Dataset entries
▬▬▬▬▬▬▬▬▬▬
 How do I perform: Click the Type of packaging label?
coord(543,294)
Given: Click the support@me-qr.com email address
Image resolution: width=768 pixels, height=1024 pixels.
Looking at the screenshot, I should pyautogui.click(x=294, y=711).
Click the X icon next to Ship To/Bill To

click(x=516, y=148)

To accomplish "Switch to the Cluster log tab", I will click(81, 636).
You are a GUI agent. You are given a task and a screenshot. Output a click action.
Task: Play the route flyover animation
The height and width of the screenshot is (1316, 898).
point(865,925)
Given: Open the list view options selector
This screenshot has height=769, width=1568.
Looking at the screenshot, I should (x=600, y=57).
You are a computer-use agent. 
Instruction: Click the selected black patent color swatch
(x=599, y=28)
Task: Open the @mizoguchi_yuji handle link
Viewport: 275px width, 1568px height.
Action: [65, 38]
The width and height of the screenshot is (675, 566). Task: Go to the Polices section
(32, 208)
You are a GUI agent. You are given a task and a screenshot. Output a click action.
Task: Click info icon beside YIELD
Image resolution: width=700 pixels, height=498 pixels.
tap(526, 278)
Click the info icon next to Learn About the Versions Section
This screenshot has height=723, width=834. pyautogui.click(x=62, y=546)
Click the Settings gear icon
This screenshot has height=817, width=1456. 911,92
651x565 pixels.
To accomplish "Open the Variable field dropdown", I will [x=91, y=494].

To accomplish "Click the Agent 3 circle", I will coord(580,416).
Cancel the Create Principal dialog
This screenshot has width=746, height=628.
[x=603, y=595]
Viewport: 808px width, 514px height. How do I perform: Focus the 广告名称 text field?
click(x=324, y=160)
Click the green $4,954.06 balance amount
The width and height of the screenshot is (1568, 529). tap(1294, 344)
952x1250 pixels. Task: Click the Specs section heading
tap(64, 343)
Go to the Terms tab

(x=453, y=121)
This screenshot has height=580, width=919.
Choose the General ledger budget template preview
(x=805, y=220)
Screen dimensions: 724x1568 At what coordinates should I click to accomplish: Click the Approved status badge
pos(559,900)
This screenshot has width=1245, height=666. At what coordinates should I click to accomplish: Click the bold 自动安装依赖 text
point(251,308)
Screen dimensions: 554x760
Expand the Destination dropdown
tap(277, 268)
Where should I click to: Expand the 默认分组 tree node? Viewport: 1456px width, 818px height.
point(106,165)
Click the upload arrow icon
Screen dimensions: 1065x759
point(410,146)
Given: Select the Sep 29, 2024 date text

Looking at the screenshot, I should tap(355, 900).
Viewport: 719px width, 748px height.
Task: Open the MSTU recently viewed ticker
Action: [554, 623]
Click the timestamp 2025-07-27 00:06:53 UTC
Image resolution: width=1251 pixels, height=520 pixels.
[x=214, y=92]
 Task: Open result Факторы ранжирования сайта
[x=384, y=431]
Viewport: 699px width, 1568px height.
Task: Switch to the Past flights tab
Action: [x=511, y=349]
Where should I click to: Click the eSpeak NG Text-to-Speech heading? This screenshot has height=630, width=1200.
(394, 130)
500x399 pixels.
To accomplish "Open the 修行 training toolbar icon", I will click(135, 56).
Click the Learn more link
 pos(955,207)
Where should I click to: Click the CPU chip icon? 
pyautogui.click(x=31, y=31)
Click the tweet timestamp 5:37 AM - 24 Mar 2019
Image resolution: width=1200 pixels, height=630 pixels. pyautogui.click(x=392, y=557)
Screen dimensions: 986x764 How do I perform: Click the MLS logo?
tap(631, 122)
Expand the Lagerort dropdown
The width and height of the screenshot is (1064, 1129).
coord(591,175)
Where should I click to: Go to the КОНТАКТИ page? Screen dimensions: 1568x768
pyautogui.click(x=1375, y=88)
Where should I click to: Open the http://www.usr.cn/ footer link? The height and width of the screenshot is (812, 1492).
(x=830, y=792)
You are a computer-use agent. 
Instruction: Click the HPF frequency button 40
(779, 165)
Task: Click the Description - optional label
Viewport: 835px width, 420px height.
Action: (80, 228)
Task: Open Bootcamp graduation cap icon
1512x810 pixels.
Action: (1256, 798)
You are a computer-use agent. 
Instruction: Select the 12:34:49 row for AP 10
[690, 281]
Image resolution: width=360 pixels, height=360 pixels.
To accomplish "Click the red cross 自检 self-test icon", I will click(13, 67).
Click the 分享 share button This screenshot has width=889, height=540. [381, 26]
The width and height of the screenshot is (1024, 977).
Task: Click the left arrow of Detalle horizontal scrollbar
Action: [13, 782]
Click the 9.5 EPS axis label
▬▬▬▬▬▬▬▬▬▬
TASK STATEMENT:
Copy out, word for word, the part of the entries above that begins at the line with "Where should I click to: Expand" and ends at the line with "500x399 pixels.", including both.

ANSWER BOX:
Where should I click to: Expand the 默认分组 tree node? Viewport: 1456px width, 818px height.
point(106,165)
Click the upload arrow icon
Screen dimensions: 1065x759
point(410,146)
Given: Select the Sep 29, 2024 date text

Looking at the screenshot, I should tap(355, 900).
Viewport: 719px width, 748px height.
Task: Open the MSTU recently viewed ticker
Action: [554, 623]
Click the timestamp 2025-07-27 00:06:53 UTC
Image resolution: width=1251 pixels, height=520 pixels.
[x=214, y=92]
 Task: Open result Факторы ранжирования сайта
[x=384, y=431]
Viewport: 699px width, 1568px height.
Task: Switch to the Past flights tab
Action: [x=511, y=349]
Where should I click to: Click the eSpeak NG Text-to-Speech heading? This screenshot has height=630, width=1200.
(394, 130)
500x399 pixels.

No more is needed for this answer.